What to do: Recast the part of the records that opens with the line containing "The width and height of the screenshot is (400, 2576)." and closes with the line containing "coordinates (123, 2377)." as a two-column CSV with the headers input and output. Give one row per record, with its text and its answer each in a single quoted field and any line breaks replaced by spaces.

───── Data ─────

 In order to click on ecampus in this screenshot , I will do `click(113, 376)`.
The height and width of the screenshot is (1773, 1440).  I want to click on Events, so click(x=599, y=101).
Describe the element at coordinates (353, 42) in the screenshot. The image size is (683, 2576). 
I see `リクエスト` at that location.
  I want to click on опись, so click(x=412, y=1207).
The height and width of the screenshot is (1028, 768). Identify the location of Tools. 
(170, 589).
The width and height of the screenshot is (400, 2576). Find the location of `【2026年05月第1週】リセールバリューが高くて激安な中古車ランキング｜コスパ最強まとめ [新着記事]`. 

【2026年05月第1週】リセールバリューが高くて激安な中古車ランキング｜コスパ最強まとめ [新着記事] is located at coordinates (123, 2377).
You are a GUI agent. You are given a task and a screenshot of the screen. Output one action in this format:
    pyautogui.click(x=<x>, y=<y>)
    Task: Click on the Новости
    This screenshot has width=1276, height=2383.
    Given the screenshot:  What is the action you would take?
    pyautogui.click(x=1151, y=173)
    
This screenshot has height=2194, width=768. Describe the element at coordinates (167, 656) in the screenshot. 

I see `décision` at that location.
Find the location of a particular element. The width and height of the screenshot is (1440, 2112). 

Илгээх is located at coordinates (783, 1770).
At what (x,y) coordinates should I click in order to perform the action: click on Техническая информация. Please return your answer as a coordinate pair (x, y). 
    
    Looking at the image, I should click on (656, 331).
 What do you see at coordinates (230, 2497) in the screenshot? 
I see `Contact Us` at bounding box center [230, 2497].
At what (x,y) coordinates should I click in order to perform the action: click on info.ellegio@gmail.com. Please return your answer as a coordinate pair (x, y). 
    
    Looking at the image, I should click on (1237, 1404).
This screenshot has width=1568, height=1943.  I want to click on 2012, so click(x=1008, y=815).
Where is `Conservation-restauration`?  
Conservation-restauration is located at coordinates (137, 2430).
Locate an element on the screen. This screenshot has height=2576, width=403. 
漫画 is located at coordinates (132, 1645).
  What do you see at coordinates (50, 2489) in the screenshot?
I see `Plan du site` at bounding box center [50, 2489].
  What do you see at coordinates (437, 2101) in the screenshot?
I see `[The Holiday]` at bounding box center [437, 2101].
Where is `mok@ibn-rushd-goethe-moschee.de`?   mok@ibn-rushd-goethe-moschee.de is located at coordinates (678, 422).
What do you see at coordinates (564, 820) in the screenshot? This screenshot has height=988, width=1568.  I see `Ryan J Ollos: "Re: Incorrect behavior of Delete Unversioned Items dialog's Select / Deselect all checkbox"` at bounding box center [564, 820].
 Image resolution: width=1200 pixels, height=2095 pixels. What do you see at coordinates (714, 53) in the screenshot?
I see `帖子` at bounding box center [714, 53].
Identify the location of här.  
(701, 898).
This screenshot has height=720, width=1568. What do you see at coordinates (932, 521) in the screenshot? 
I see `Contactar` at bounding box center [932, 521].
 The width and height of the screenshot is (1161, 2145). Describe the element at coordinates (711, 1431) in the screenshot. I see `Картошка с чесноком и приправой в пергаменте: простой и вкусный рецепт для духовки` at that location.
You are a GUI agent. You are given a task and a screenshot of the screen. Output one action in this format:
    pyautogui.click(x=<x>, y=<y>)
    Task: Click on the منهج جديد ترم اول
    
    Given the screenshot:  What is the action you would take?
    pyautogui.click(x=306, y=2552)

─────

Exercise output:
input,output
"The width and height of the screenshot is (400, 2576). Find the location of `【2026年05月第1週】リセールバリューが高くて激安な中古車ランキング｜コスパ最強まとめ [新着記事]`.","【2026年05月第1週】リセールバリューが高くて激安な中古車ランキング｜コスパ最強まとめ [新着記事] is located at coordinates (123, 2377)."